Eles afirmar que o município classificou algumas unidades escolares como escolas de tempo integral e creches para aumentar os repasses do Fundo de Manutenção e Desenvolvimento da Educação Básica (Fundeb). A denúncia foi protocolada na Procuradoria da República em Irecê.
Os vereadores Jânio Alves de Andrade (Avante), Renata Araújo Silva dos Santos (PT), e Wiscely Ferreira Santos, conhecido como Keu de Rael (Avante), assinam a representação.

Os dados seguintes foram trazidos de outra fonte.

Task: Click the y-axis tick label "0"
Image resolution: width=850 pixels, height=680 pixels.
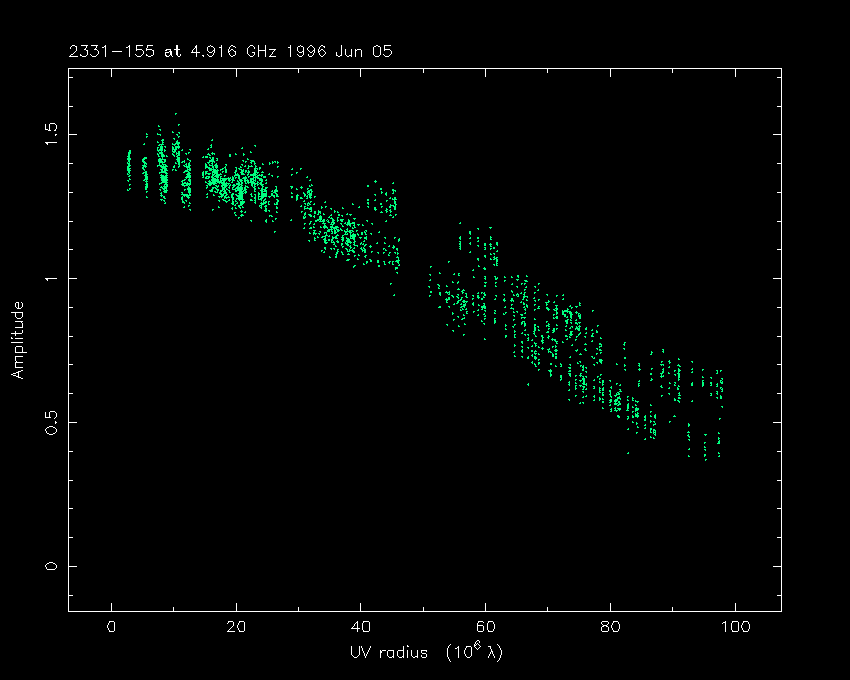Action: (x=51, y=566)
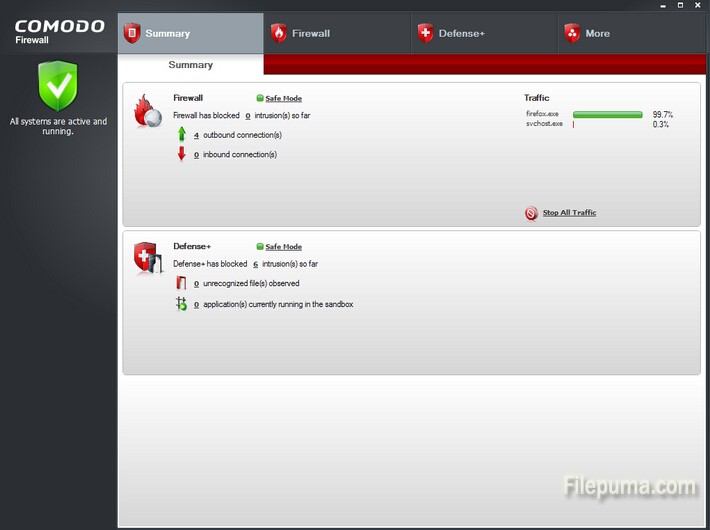This screenshot has width=710, height=530.
Task: Click the COMODO Firewall logo
Action: click(58, 31)
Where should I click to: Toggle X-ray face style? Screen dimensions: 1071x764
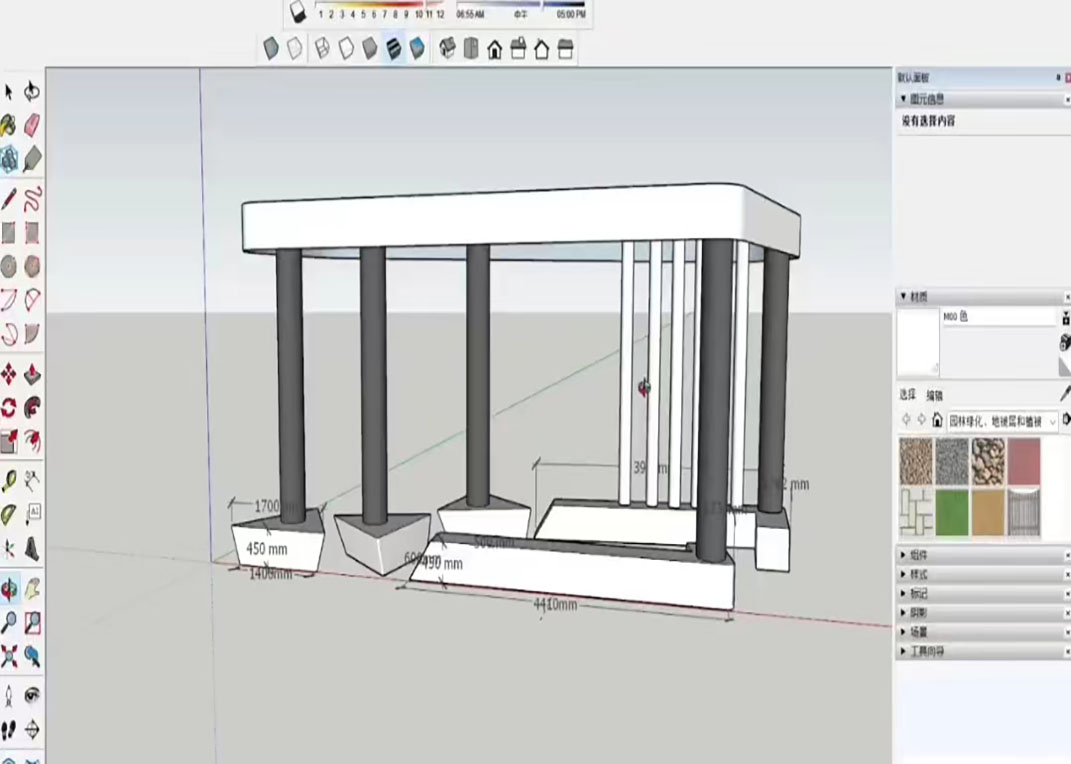click(x=271, y=48)
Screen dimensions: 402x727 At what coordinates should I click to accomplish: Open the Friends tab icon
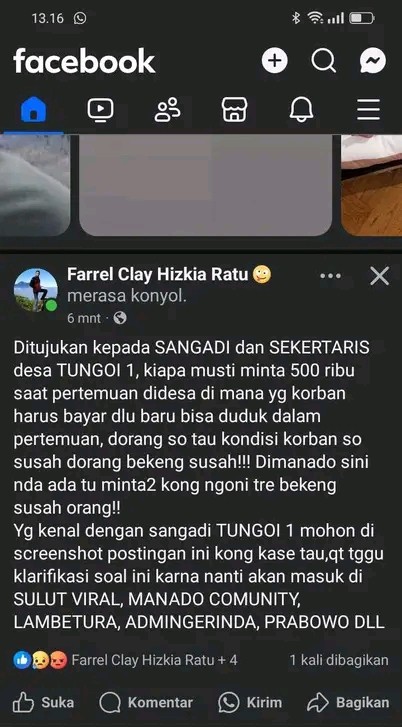coord(167,110)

A denúncia é dirigida contra o prefeito de Nova Redenção, Ademar Marttins (PSD).
De acordo com o documento, a gestão municipal informou aos sistemas federais que todas as unidades escolares do município, incluindo creches e escolas das zonas urbana e rural, funcionariam em regime de tempo integral, apesar, segundo os vereadores, da inexistência de condições físicas, estruturais e pedagógicas para esse modelo.
Conforme os denunciantes, o cadastramento irregular teria provocado um aumento aproximado de 117% nas receitas do Fundeb, elevando os repasses anuais de cerca de R$ 8 milhões para aproximadamente R$ 19 milhões. Para eles, o crescimento não reflete melhorias reais na educação, mas sim uma distorção dos dados oficiais.
Procurada, a Prefeitura de Nova Redenção não respondeu até a conclusão desta matéria. O espaço segue aberto para manifestações.